Lenz, nella sua proposta originale, suggerì che gli atomi di-polari in un cristallo possono essere liberi di ruotare intorno a una posizione di riposo. Lenz, descrivendo il modello, parte da due posizioni di partenza, associate a due angoli "estremi", \(\alpha = 0\) e \(\alpha = \pi\). Tenendo conto della struttura cristallina, se alle posizioni intermedie sono associate valori alti di energia, allora queste posizioni avranno una bassa probabilità di essere occupate e quindi i processi di ribaltamento dello spin (detti da Lenz processi di Umklapp) si verificheranno piuttosto raramente.
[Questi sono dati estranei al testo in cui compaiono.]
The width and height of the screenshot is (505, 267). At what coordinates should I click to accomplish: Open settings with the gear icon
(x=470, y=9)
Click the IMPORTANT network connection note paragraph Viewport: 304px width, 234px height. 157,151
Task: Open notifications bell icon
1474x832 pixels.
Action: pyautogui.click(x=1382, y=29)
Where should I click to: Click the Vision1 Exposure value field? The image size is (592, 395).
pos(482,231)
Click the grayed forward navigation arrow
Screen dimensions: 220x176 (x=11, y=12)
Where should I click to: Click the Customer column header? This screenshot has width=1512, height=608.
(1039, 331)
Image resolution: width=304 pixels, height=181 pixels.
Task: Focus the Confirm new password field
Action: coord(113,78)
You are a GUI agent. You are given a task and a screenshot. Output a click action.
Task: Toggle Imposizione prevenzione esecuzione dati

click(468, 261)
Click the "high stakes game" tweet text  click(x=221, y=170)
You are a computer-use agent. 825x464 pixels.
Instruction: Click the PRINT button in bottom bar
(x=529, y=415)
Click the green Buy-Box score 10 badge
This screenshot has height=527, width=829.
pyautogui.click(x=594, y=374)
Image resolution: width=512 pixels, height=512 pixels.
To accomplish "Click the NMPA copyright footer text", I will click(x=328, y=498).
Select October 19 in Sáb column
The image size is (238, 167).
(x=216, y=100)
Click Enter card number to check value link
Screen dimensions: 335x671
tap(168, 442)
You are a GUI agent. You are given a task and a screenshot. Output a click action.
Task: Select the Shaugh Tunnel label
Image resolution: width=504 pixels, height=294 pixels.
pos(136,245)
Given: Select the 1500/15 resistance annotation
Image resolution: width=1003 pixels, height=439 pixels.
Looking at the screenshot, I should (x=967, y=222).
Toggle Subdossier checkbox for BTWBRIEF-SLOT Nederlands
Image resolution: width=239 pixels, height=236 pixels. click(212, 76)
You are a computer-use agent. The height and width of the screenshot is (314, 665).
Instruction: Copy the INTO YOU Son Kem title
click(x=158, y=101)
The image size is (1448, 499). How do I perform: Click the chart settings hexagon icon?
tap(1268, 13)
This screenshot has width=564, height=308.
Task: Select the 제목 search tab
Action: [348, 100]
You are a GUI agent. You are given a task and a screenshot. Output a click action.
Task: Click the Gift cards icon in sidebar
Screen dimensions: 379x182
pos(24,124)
Quindi il magnete si troverà, in media, in ciascuna delle due posizioni estreme contemporaneamente (ovvero ciascun sito del reticolo avrà o spin su o spin giù)(3).
In presenza di un campo magnetico esterno, che per semplicità presumiamo essere nella direzione della posizione nulla, questa equivalenza delle due posizioni scomparirà, e si ha, secondo il principio di Boltzmann, un conseguente momento magnetico della barra del magnete a temperatura T.
Per i corpi ferromagnetici, oltre alla dipendenza della suscettibilità dalla temperatura, si deve prima prima di tutto spiegare la magnetizzazione spontanea, come si osserva nella magnetite e nella pirite.
Se si assume che nei corpi ferromagnetici l'energia potenziale di un atomo (magnete elementare) rispetto ai suoi vicini sia diversa nella posizione nulla e nella posizione (x), sorge una (...) magnetizzazione spontanea.
Le proprietà magnetiche dei ferromagneti sarebbero poi spiegate in termini di forze non magnetiche, in accordo con il punto di vista di Weiss, che, attraverso calcoli ed esperimenti, ha stabilito che il campo interno, che ha introdotto e che generalmente fornisce una buona rappresentazione della situazione, è di natura non magnetica. E' auspicabile che si riesca a spiegare le proprietà dei ferromagneti nel modo indicato(4, 3).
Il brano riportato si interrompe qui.